How does the slow pulse that Light&Motion lights use work for you?
There is a slow pulse on the Cygolite tail lights, too, I'll have to use that more
I often ride a recumbent trike, and they need all they can get, I use a highviz hard hat cover on my helmet.
When out after dark , joggers on the MUP and streets without lights are almost invisible as are the 50% of bikers who ride without lights or reflectors.
- when i was cycling home from work, i would turn on my head light until I got to the local MUP. Turn it on solid, not strobing. Then turn it off on the MUP, until I was almost off of the MUP. I do not strobe a front light that's more than 200 lumen. it's just not....... something I agree people should do.

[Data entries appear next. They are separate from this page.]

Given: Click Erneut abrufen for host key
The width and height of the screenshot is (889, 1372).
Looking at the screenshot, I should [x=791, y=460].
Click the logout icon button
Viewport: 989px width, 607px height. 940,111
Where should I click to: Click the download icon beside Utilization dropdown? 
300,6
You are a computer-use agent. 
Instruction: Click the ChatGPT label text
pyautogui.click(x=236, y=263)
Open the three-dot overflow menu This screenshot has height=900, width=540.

- A lot of the time I'll run a low lumen tail light blinking. I have no complaints with a 50 or 75 lumen red light flashing or pulsing. If a person is only on a MUP, then I see no reason to run any lights. If you're on a MUP with lots of road crossing that use traffic lights, sure, yes, OK, a solid DRL is not a bad idea. No problem No reason to strobe the thing.
- Small red tail lamps are small - therefore small batteries. A person can double run time by blinking the light. I understand that OK. Got it. I do it. They are also 50 ~ 75 lumens! Not a 250 or 400 lumen strobing light. To me it's a huge difference.

If you're out after dark why in the world would you strobe a bright front light? Out after dark means you lights are no longer DAYTIME running lights. They are ...... lights. Did I miss something as I listen to a podcast and type this? (multi-tasking: doing several things at once poorly......)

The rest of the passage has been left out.